Mercato Obbligazionario e Materie Prime
Il differenziale tra i BTP italiani e i Bund tedeschi a dieci anni si è attestato a 79,3 punti, con un calo del rendimento annuo italiano dello 0,6% al 3,53% e di quello tedesco dello 0,3% al 2,74%. Nel mercato delle materie prime, il greggio WTI ha invertito la rotta, segnando un +0,55% a 62,62 dollari al barile, mentre il gas naturale ha accelerato con un +1,2% a 32,22 euro al MWh. L’oro ha registrato un notevole aumento (+1,54% a 3.785 dollari l’oncia), mentre il dollaro si è stabilizzato a 84,7 centesimi di euro e a 74 penny.
Performance dei Settori Chiave
Il settore automobilistico ha mostrato una performance positiva, con Stellantis in testa (+3%), seguita da Volkswagen (+2,4%), Porsche (+2,3%), Renault (+1,7%) e Ferrari (+1,25%). I produttori di semiconduttori, come Infineon (+3,6%), Stm (+3,3%) e Be (+3%), hanno beneficiato di un rapporto positivo di Barclays sul settore. Il settore bancario ha mostrato andamenti diversi, con Montepaschi in crescita (+2,2%) dopo aver superato l’86% di Mediobanca a seguito dell’Opas. Mediobanca ha subito un calo (-3,3%) in vista della fusione e del ritiro dal listino di Piazzetta Cuccia. Acquisti su Ing (+1,46%), Santander (+0,8%) e Credit Agricole (+0,66%), mentre Unicredit (-1%), Intesa (-0,35%), Bper (-0,3%) e Commerzbank (-1,36%) hanno mostrato debolezza. KBW ha tagliato la raccomandazione su Commerzbank a ‘underperform’. I titoli petroliferi, come Eni (+1%), TotalEnergies (+0,95%), Bp (+0,82%) e Shell (+0,63%), hanno registrato una performance positiva.

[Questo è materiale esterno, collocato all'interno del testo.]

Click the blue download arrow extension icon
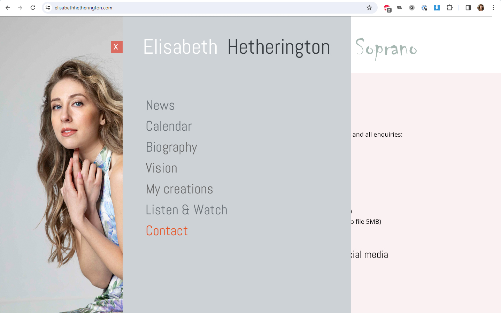501x313 pixels. [x=437, y=8]
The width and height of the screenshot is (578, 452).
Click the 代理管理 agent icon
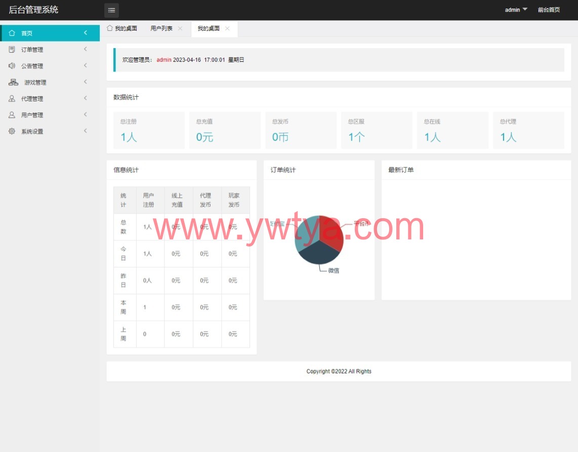12,99
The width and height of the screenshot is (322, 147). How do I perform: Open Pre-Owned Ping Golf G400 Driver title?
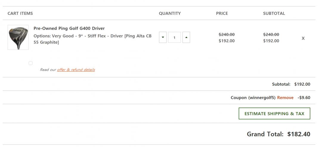[x=69, y=29]
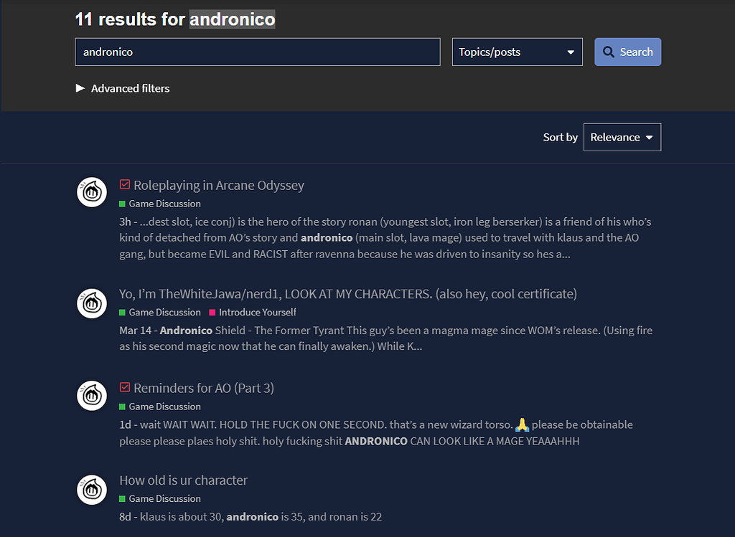
Task: Click the search query input field
Action: [x=257, y=52]
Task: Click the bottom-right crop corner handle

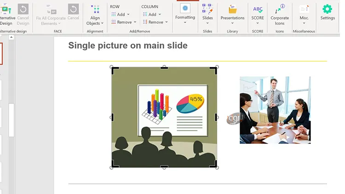Action: [x=214, y=165]
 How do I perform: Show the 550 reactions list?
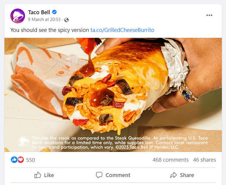click(30, 160)
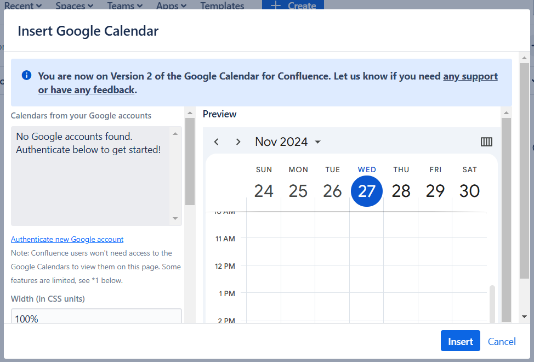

Considerazioni sull’Andamento dei Mercati
L’andamento odierno dei mercati europei riflette una complessa interazione di fattori economici e politici. Gli interventi di figure chiave come Trump e Powell aggiungono un elemento di incertezza, mentre i dati PMI contrastanti evidenziano le diverse velocità di ripresa tra i paesi europei. La performance positiva di settori specifici, come l’automobilistico e i semiconduttori, suggerisce una fiducia degli investitori in aree di crescita potenziale. Tuttavia, la cautela rimane alta, come dimostrato dalle fluttuazioni nel mercato obbligazionario e valutario.